Tuesday, April 5, 2011

AP Interview: Former UK premier Gordon Brown says al-Qaida could exploit Mideast unrest

By Frank Jordans, The Associated Press

GENEVA, Apr 5, 2011- Britain's former Prime Minister Gordon Brown warned Tuesday that terrorist groups such as al-Qaida could exploit instability in the Middle East to establish safe havens.

Brown said al-Qaida is believed to be taking advantage of the situation in Yemen, where protesters have demanded President Ali Abdullah Saleh step down after 32 years in power.

"There is a worry that al-Qaida are being given a far greater freedom to organize because of the disarray of the Yemen government," Brown told The Associated Press in an interview.

"The events that are happening in the Middle East and North Africa are going to take time to unfold," he added, referring to the unrest that has already seen governments toppled in Tunisia and Egypt. "We must make sure that no terrorist can exploit that," he said, noting that extremists have used war-torn Somalia as a staging post for attacks elsewhere.
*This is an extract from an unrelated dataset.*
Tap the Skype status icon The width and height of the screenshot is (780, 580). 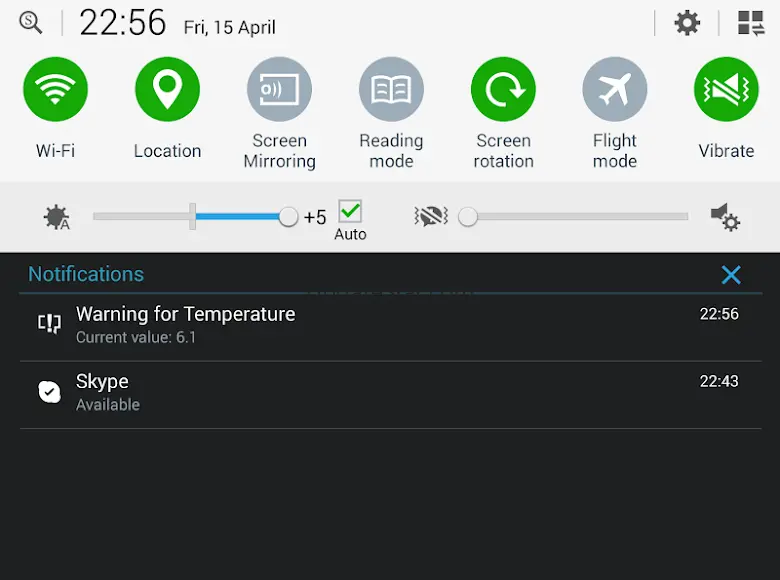click(50, 392)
Several Mideast leaders, including Libya's Moammar Gadhafi, have sought to portray the popular protest movements directed against their regimes as being infiltrated by radical Islamists — a claim Libyan rebel groups have strongly denied.

Despite concerns about the vacuum caused by removing decades-old regimes, Brown insisted that international intervention in Libya and elsewhere was right.

"I think the issue for us is responding to the legitimate desire of people in the region, their democratic rights," he said. "The clear evidence of Libya and elsewhere is we're responding to active local demands for change, and usually at the request of local people."

Brown's comments, made in Geneva on the sidelines of a conference on Africa, contradicted those of African Union head Teodoro Obiang Nguema hours earlier.

The 69-year-old president of Equatorial Guinea said the conflict in Libya was an internal problem, and foreign military intervention in Ivory Coast also was unwarranted.

"I disagree with that," said Brown, who has devoted considerable time toward campaigning for development in Africa since losing power a year ago.

"There is a responsibility to protect," he said, citing Rwanda's bloody genocide in the 1990s as an example where the international community should have intervened sooner.

Brown used the Geneva meeting to publicly air his proposal for a $100 billion investment fund to improve Africa's infrastructure. The fund would draw on private money, possibly sovereign wealth funds and large pension funds, he said.

Asked whether he would quit his post as member of parliament in Britain to oversee the establishment and running of such a fund, Brown said: "I am the MP and I am continuing to be the MP."